The story is not just restricted to Delhi — a 2012 study by Mumbai’s Tata Memorial Hospital found that 52.1 per cent of lung cancer patients had no history of smoking. The study contrasted this with a Singapore study that put the number of non-smoking lung cancer patients at 32.5 per cent, and another in the US that found the number to be about 10 per cent.
In January 2017, researchers at AIIMS, Bhubaneswar, had published a demographic profile of lung cancer in eastern India, which found that 48 per cent of patients had not been exposed to active or passive smoking; 89 per cent of women patients had never smoked, while the figure for men was 28 per cent.
The ‘pollution’ link
As reported by ThePrint earlier, data and studies from the major cancer treatment centres across the country as well as case-specific evidence from specialists suggest a clear link with air pollution, although there is no nationwide data yet to confirm this increased incidence.
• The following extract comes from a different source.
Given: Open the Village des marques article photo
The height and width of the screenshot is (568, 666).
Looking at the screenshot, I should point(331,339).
Dr Randeep Guleria, one of India’s top pulmonologists and director of AIIMS, had said there was plenty of data indicating a link between lung cancer and indoor pollution, especially coal and biomass burning, and that similar links could be drawn with the possible impact of outdoor air pollution, although more robust data would help establish the link more clearly.
The nature of lung cancer cases being reported is changing too — more cases of adenocarcinoma are being reported, which is linked with a mutation in genes caused by a range of environmental and other factors. More adenocarcinoma cases are being reported elsewhere in the world too, but not at the same speed as in India.
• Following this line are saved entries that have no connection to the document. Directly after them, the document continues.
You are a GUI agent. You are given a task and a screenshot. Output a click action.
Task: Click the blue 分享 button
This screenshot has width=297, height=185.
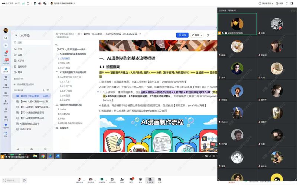point(182,35)
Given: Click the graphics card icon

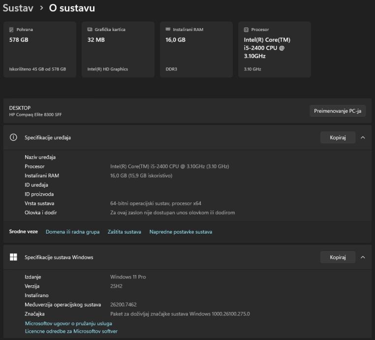Looking at the screenshot, I should tap(90, 30).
The International Agency for Research on Cancer (IARC), the specialised cancer agency of the World Health Organization, classified outdoor air pollution as carcinogenic to humans in 2013, citing an increased risk of lung cancer from greater exposure to particulate matter and air pollution.
Since fewer people smoke nowadays thanks to the worldwide anti-smoking sentiment, the increase in the number of lung cancer cases definitely has another reason, Dr M.S. Kanwar, senior consultant for respiratory medicine and pulmonology at Indraprastha Apollo Hospital in Delhi, had said last year.